- **Prompt**
The answer must be an exact copy of the lines from the one with "Task: Open the SMA (50) blue indicator legend" to the last line of the entries below, both included, and must contain no pictures.

- **Screenshot grounding data**
# # # # # # #
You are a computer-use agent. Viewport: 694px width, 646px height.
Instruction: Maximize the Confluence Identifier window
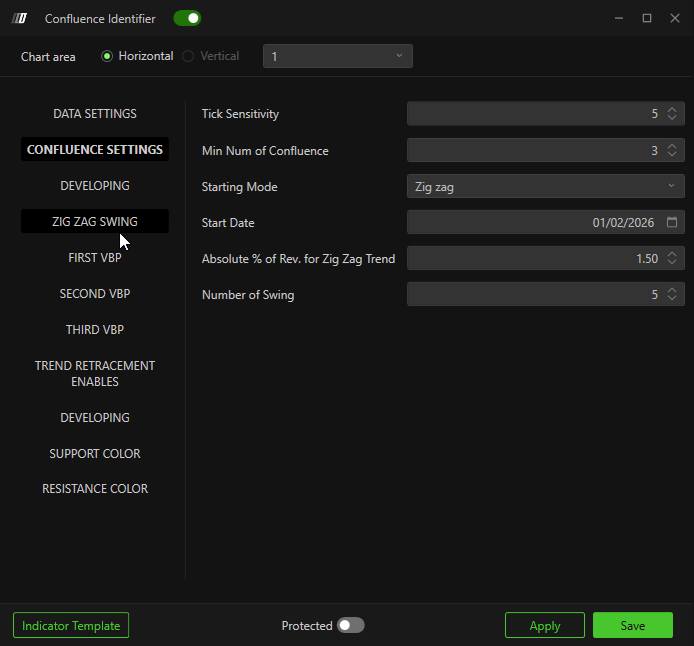[646, 18]
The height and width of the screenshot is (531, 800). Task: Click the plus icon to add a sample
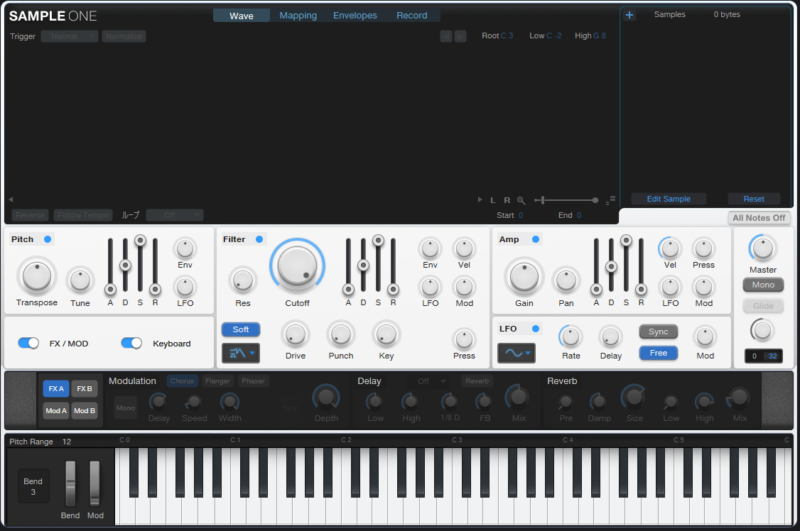click(629, 15)
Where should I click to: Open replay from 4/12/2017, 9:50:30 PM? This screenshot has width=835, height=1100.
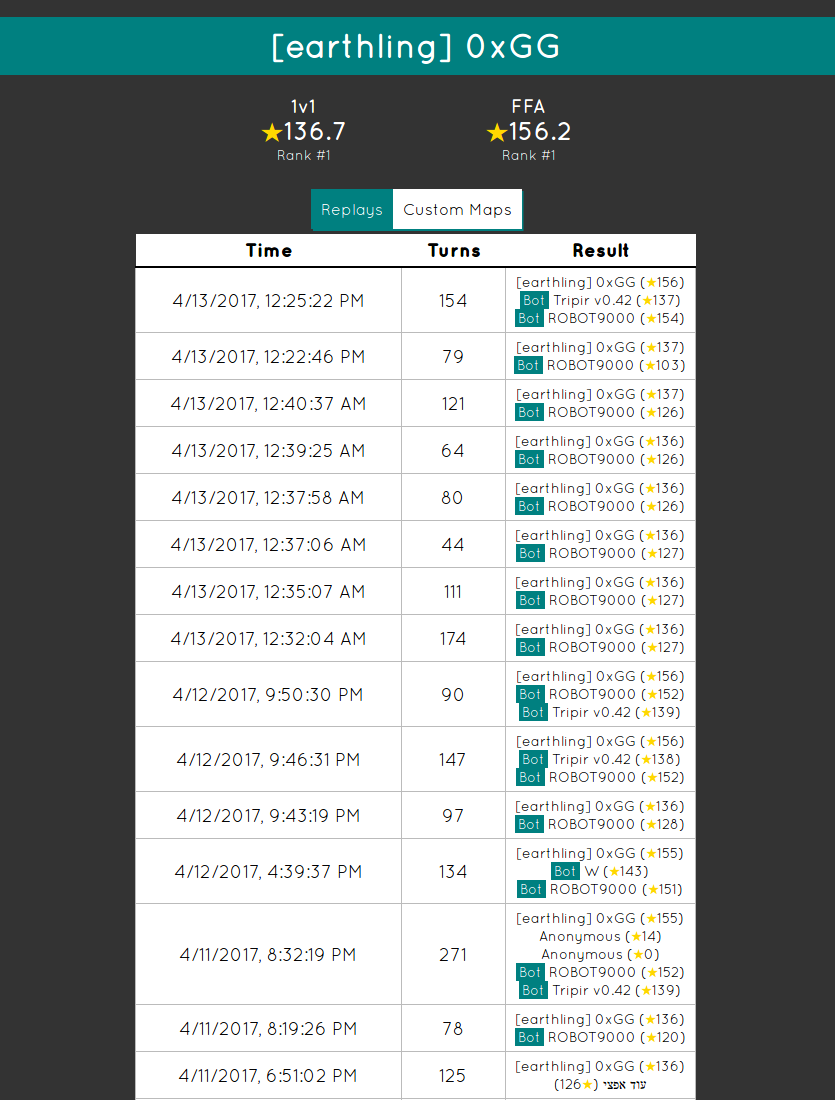(x=268, y=694)
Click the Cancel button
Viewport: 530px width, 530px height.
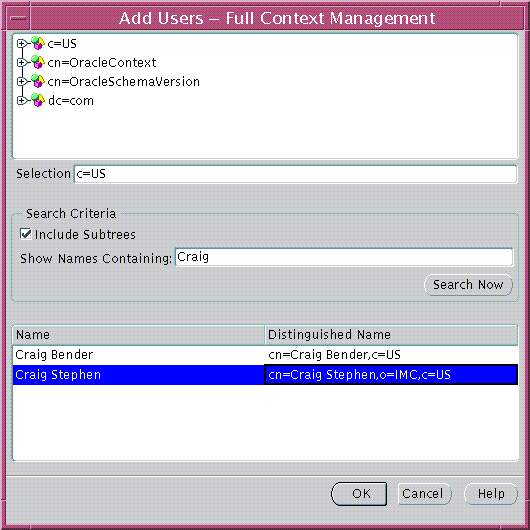[424, 494]
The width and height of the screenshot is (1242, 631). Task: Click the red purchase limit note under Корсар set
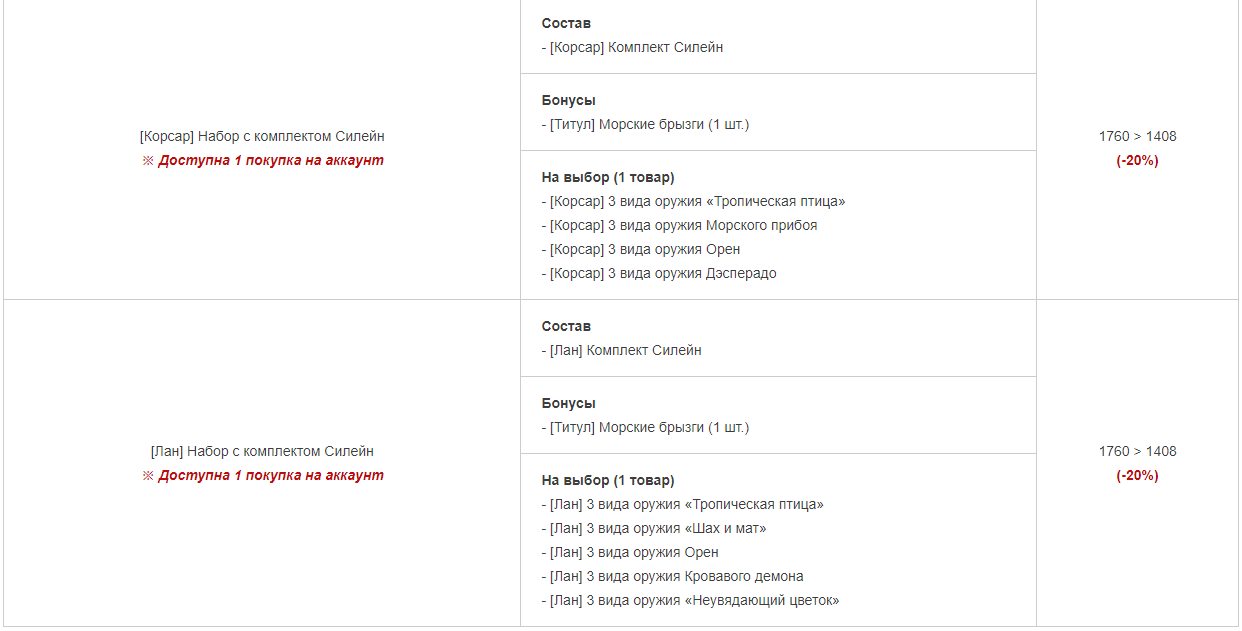coord(262,160)
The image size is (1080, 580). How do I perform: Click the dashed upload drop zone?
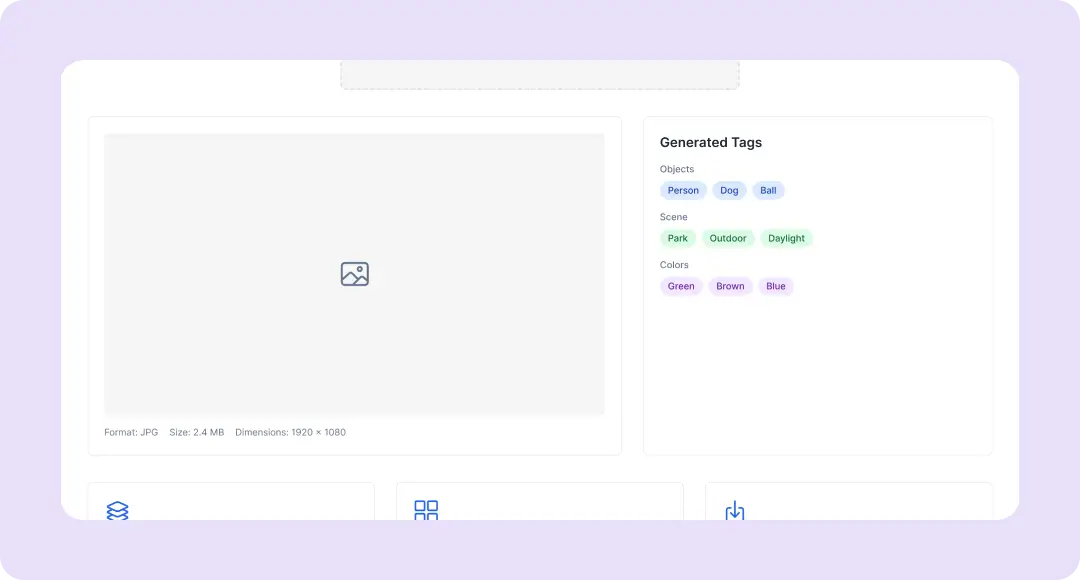(540, 75)

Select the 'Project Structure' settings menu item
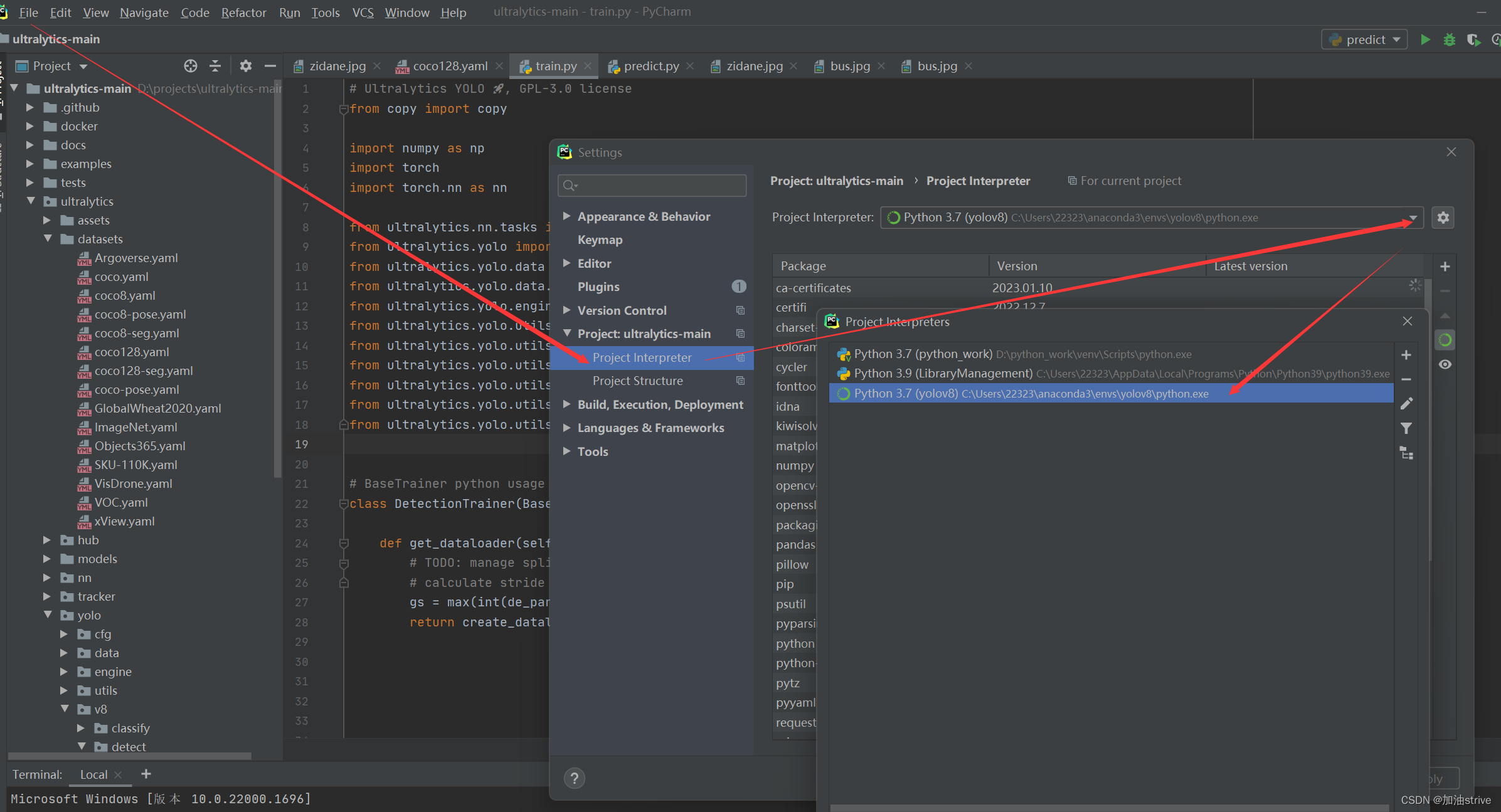[637, 379]
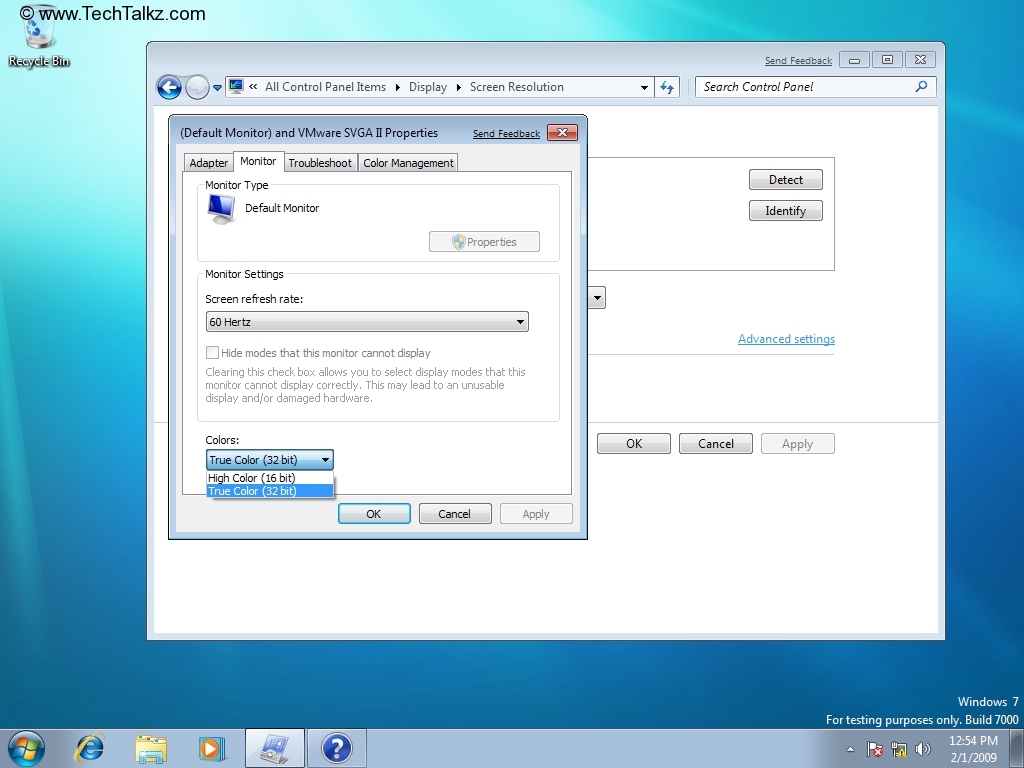Switch to the Adapter tab
The height and width of the screenshot is (768, 1024).
(207, 162)
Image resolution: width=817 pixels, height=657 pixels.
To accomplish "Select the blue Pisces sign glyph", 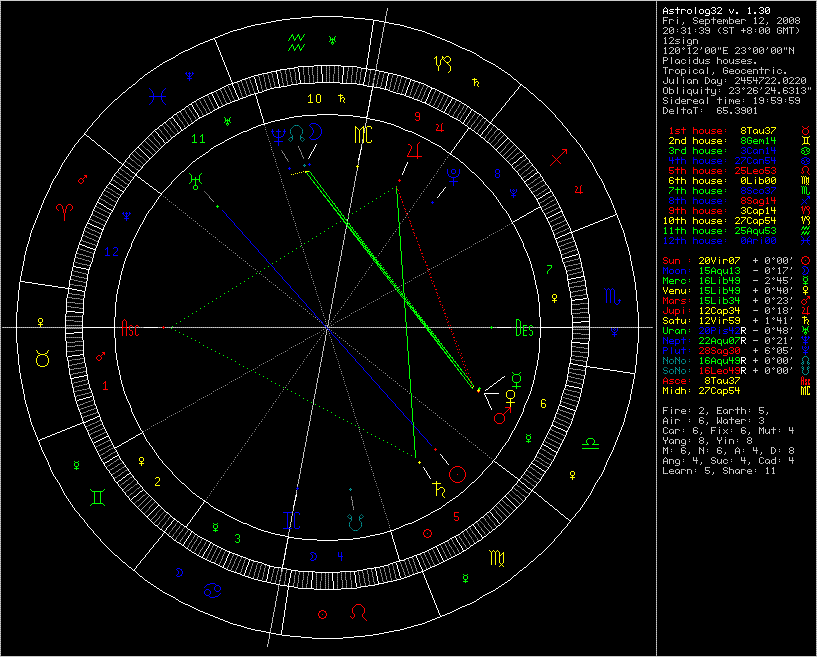I will tap(158, 96).
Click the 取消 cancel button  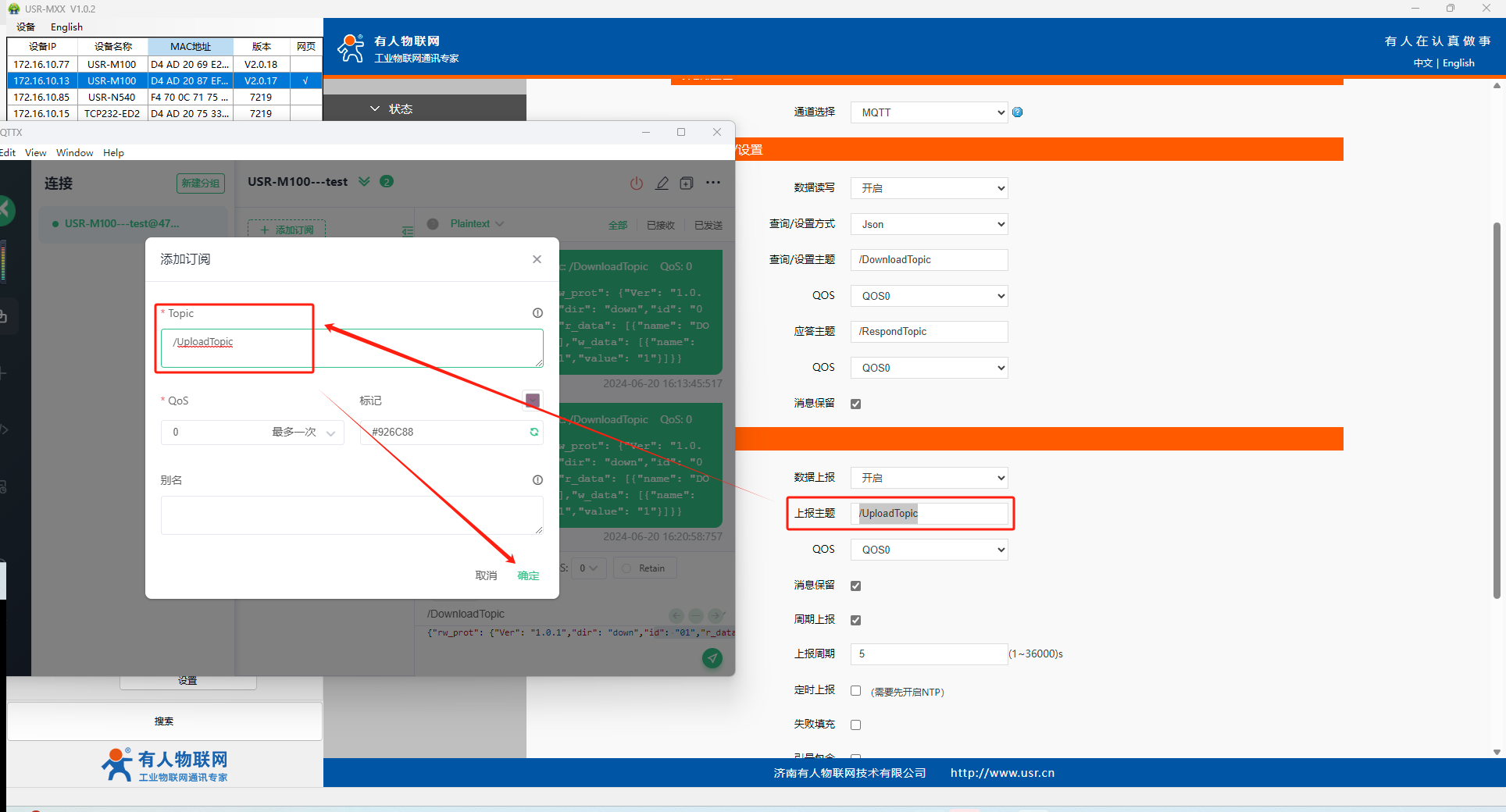[486, 575]
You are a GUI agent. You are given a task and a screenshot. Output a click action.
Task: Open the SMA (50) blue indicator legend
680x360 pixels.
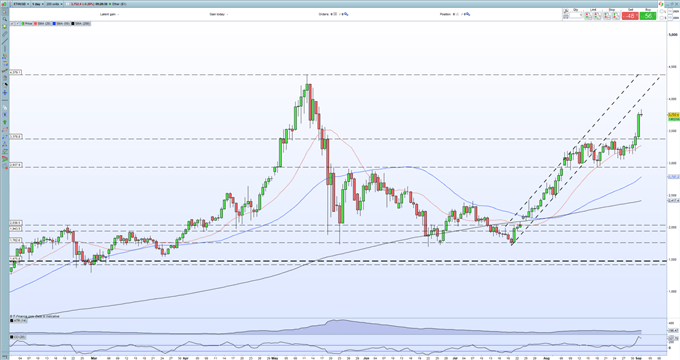tap(61, 23)
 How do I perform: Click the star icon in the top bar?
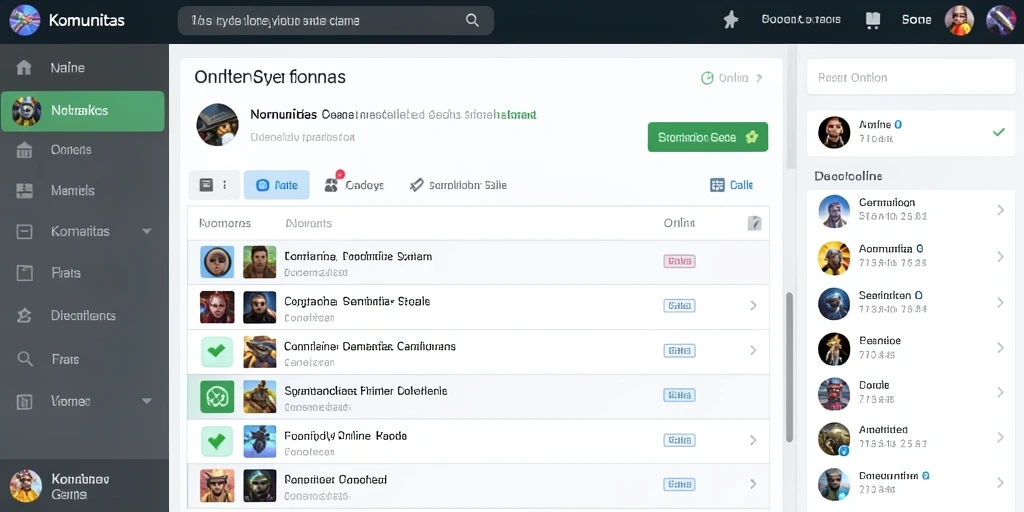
# # # # # # #
- **Answer section**
Task: Open the SMA (50) blue indicator legend
680x360 pixels.
tap(61, 23)
 How do I perform: Click the star icon in the top bar?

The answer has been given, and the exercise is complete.